Coming into 2020, Danny Bent had planned on organizing a worldwide running relay that would have taken place in October and passed through 33 countries around the globe. Then COVID-19 came along and dashed those plans, but Bent and his partners didn’t let the pandemic cancel their event altogether. Instead, they came up with the idea for what is now One Run, an even bigger event (albeit a virtual one) that they hope will reach runners in the world’s 195 countries. The run was created to raise awareness and funds to fight discrimination everywhere, and it is set to take place on December 10 at 7 p.m. local time wherever runners are in the world.
So far, more than 4,300 runners have signed up for One Run, and 182 countries are set to be represented on December 10, which is internationally recognized as Human Rights Day. While there are more than 195 states in the world, Bent and the One Run team are basing their numbers on the United Nations (UN). The UN has 193 member states and two “observer states” (Holy See and Palestine). Bent says he and his team originally wanted to organize an event that could touch all 195 UN states, but it was just too big, so they settled on the 33-country world relay.

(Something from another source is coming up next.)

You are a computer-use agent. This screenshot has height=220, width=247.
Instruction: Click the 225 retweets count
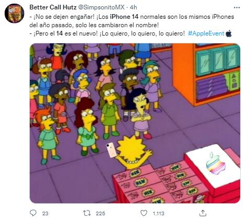[x=100, y=213]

“When COVID came along, we were able to scratch the itch that was the 195 countries,” he says. “We’re pretty good at taking any situation and finding the positive out of it.” Bent’s first experience organizing a mass participation running event came after the Boston Marathon bombings in 2013.
“I was living in Devon and sitting in a kitchen with a friend,” he says. “We were listening to the radio and we heard that two bombs had gone off at the marathon.” Running has been a massive part of Bent’s life for years, and when he heard about the tragedy in Boston, he says he knew in that moment that he had to do something about it.
“To see that community attacked, it just touched something inside me,” he says. Diving into the project, the pair organized a cross-country relay from Los Angeles to Boston. The 5,300K run was broken into 10-mile segments, and runners from across the U.S. participated. “Within seven weeks after the marathon, we’d managed to raise just under $600,000 for people affected by the bombings.”
Bent says this experience taught him a valuable lesson, and it has fuelled his drive to run more fundraisers since. “No matter what your idea is and no matter how crazy it sounds, if you put a little energy into it, it can turn into something far greater than you’d ever thought,” he says. With the knowledge that a simple idea can become an enormous event, Bent knew he could reach runners worldwide for One Run and the fight against discrimination.
“As soon as that run across America happened, I was like, ‘This has to go across the world,'” Bent says. Beside raising money for five charities that are working to end discrimination (which can be viewed here), Bent says he also wants One Run to “break down barriers” between people of different nations, races and religions. “Yes, governments do have issues with each other, but I hope this opens people’s minds to the fact that, when we all put on our running shoes, we’re pretty similar. As soon as we start realizing that, we can relate to each other.”
While he has high hopes for this event, Bent is far from naïve, and he notes, “I know this isn’t going to fix all the problems around the world, but it can help a bit.” The concept of the run is simple enough: there are no set distances, and participants can run or walk as short or as far as they please. The event starts at 7 p.m. on December 10 in every timezone and runs until 8 p.m.
The first country to hit 7 p.m. will be Kiribati, a small collection of islands in the Pacific Ocean where two runners have signed up for One Run so far. “They’re going to start and go for one hour,” Bent says. “By 8 p.m. their time, the next timezone is at 7 p.m., so they’ll be running. So it’s still like a relay, but not a physical one.”
While the One Run team doesn’t have a set fundraising goal, Bent says they’d be happy to get somewhere close to $150,000. “We’ve never done a virtual event before, so it’s hard to know what to expect,” he says. “But $150,000, that’d be a lovely amount to raise for a virtual run.” In addition to the $15 entry fee, participants can purchase sweatshirts and t-shirts on the event website, and 100 per cent of the money raised from these sales will go to the One Run charities. Bent notes that the registration page also gives runners the option to sign up for the run for free if they can’t afford to pay for the event. In this case, runners won’t receive a medal after the run, but they’ll still be able to join the “24-hour festival of running” with other athletes around the world.